The world is a diverse place. This is an obvious point, but one worth remembering when comparing the crowds on the street of a western European capital city with the mugshots of C-suite managers meeting high above them in the boardrooms of its financial services companies.

While the two groups have undoubtedly become closer in recent years, there is still much effort involved in creating a workforce that genuinely represents the society it serves.

Indeed, it is vitally important that businesses do this. Not just for moral reasons – although there is an impact on corporate image, pride and staff morale when firms discriminate – but for business reasons as well.

Many companies only succeed in tying themselves in knots as they try to make themselves more relevant to their customers.

A brief look around the room, however, will show that they just do not look like their customers, and fixing that situation has to be part of their solution. Put simply: diverse firms are more successful.
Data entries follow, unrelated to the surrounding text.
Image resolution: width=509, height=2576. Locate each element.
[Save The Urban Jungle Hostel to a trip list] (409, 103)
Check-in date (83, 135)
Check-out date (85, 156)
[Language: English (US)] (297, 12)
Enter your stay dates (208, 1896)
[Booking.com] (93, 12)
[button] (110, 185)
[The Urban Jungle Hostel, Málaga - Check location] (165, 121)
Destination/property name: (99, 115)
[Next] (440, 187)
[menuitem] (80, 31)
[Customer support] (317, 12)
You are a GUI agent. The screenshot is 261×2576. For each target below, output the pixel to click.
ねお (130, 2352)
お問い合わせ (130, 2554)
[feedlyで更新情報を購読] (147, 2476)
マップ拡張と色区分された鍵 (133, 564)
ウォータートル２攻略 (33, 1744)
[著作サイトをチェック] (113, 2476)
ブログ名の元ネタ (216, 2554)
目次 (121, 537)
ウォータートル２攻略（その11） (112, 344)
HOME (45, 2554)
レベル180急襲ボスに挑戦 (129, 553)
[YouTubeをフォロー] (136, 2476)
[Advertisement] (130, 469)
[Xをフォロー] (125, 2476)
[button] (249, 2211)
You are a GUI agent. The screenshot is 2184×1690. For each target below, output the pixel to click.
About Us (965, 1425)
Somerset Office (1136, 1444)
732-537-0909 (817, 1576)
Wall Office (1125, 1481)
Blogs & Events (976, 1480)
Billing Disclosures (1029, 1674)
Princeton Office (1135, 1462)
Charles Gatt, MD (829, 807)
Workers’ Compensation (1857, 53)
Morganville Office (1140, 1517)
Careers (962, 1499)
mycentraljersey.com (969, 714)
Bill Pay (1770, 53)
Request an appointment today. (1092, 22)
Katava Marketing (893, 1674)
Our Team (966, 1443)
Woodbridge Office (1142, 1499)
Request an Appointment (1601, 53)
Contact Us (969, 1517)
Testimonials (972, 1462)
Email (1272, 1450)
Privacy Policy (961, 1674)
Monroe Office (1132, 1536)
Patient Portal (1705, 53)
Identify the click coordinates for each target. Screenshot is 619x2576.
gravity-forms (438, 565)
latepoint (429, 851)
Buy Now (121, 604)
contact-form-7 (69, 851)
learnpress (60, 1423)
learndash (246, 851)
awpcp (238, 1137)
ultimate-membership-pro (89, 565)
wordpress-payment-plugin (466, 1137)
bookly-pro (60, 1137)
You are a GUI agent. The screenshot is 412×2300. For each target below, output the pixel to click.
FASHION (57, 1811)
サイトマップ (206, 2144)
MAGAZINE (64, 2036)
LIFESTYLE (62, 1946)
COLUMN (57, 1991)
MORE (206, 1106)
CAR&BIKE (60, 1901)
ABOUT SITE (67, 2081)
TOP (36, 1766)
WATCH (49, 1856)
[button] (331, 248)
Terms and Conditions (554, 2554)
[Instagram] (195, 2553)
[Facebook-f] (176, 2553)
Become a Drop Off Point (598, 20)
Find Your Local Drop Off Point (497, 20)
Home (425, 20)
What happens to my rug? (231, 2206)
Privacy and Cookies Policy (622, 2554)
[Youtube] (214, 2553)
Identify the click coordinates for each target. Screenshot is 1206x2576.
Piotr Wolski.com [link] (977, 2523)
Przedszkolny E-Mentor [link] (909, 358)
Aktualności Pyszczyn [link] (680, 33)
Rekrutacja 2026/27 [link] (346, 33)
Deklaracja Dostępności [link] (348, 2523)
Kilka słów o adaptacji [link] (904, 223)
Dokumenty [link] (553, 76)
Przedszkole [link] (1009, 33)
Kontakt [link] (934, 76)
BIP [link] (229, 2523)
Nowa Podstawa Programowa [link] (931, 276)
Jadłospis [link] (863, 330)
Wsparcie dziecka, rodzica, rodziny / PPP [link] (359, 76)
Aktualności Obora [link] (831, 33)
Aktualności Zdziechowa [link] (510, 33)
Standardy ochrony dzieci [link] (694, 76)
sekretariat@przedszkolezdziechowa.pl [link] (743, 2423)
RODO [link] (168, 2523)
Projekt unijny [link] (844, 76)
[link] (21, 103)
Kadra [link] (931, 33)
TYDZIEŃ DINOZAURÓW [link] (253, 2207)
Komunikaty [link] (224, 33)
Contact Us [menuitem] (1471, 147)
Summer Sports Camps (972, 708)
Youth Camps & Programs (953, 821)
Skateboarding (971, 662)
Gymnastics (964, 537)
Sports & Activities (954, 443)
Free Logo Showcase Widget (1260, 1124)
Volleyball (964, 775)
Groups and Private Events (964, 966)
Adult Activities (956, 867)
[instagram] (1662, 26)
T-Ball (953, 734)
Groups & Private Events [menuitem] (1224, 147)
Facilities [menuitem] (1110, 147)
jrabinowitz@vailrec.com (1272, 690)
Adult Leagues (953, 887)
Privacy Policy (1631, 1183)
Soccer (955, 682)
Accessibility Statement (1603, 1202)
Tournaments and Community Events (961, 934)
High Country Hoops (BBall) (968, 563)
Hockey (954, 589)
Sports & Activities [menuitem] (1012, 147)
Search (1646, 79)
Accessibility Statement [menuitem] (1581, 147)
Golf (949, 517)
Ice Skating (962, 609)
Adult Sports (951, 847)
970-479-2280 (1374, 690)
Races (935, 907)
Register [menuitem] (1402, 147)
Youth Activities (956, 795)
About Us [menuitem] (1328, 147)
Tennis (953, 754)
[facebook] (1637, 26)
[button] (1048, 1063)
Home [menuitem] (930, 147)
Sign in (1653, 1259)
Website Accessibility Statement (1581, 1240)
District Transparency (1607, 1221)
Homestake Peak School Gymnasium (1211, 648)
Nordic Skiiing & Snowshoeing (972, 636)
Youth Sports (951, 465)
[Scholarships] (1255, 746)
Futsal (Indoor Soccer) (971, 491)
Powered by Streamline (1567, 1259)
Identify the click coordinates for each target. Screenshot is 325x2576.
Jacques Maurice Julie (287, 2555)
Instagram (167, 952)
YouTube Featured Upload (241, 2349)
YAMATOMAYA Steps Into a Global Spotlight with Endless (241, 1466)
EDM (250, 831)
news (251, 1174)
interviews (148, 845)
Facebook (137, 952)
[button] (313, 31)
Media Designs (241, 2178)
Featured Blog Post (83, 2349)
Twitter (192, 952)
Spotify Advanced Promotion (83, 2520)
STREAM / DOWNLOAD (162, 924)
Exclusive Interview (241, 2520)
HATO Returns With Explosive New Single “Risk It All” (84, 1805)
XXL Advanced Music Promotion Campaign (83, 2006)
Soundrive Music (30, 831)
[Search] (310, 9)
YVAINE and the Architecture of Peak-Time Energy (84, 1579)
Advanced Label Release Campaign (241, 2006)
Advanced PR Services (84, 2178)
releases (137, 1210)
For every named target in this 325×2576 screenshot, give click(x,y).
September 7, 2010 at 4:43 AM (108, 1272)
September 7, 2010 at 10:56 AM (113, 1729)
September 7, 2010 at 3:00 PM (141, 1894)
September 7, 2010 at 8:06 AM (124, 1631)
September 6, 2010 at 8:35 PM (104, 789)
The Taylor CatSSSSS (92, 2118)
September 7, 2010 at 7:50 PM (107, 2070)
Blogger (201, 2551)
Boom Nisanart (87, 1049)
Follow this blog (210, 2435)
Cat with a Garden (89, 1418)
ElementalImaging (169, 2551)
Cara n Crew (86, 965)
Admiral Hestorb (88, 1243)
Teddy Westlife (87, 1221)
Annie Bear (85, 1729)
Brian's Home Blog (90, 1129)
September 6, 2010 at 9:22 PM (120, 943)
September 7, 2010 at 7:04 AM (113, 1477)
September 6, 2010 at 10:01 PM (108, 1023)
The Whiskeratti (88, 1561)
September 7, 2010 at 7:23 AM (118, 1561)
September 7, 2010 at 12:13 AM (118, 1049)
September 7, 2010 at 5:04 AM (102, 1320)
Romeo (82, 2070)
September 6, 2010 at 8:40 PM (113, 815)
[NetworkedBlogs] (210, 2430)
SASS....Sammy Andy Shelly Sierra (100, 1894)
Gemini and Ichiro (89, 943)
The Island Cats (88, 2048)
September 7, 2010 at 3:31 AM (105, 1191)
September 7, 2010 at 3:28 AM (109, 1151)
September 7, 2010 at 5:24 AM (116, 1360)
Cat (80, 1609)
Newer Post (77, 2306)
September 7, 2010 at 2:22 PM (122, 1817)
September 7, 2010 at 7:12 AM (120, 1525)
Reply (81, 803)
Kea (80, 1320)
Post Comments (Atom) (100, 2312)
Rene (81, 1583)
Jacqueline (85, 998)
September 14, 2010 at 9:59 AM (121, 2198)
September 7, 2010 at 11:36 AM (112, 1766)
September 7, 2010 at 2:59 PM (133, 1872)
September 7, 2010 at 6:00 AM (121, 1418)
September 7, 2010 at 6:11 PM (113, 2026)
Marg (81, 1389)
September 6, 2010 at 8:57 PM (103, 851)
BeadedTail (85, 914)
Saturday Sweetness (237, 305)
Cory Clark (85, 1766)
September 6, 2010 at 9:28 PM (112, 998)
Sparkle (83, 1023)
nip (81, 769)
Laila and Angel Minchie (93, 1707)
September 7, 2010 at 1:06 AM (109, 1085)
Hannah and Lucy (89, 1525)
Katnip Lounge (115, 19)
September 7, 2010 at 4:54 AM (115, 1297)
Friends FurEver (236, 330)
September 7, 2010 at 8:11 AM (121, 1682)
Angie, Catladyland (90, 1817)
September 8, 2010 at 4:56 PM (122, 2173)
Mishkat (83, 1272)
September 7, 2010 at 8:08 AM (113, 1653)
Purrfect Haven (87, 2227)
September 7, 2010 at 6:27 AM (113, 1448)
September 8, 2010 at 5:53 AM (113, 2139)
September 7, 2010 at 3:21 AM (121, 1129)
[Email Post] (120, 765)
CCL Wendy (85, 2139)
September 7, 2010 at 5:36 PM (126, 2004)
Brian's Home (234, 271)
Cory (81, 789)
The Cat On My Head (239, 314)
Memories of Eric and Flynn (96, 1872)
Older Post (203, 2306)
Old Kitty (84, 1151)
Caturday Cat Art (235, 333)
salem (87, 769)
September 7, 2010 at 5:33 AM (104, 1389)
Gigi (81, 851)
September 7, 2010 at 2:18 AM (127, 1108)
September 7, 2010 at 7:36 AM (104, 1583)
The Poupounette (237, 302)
At the end of last year, the London Matters report, a joint study by the London Market Group and the Boston Consulting Group, revealed that 45% of the London market’s employees are female, which is about the same proportion as the UK average.

However, only 3% of executive directors are female, compared with 21% of FTSE 100 organisations. And only 10% of London market employees are non-UK nationals – slightly above the 9.5% of non-UK nationals represented in the overall UK workforce. “So that’s not as diverse as it needs to be,” says Inga Beale, Lloyd’s first female chief executive (pictured).

“In Lloyd’s defence, we were starting from a position where minorities were extremely under-represented. Women weren’t even allowed into the Lloyd’s underwriting room until 1973.

“The fact that I am chief executive and that women now make up around one-third of the Lloyd’s marketplace is a huge step forward – we should be proud of that and build on it.”

No firm, however forward-looking, can succeed in isolation. In the spirit of raising the issue of diversity across the sector, not-for-profit body the Insurance Supper Club (ISC) provides a networking function for female leaders working in the insurance industry.

“The company formed to provide a strong business network, to do business, to be visible to aspiring leaders as role models, to lean in and show that, while women tend to address leadership from a different perspective, women are at least as effective and likely to be more so going forward,” says Barbara Schönhofer, executive vice-president (UK) and chief executive of International Executive Search at the Jacobson Group, and founder of ISC. Over the past eight years, ISC has expanded from 12 to more than 400 members covering Europe and the US.

“The firm’s charter is to hold industry events every year here in Europe and in the US and to host private dinners,” says Schönhofer.

Although the sector is yet to achieve diverse workforces that reflect the communities it serves, the dialogue and effort are certainly there. Through such initiatives, gender diversity continues to improve.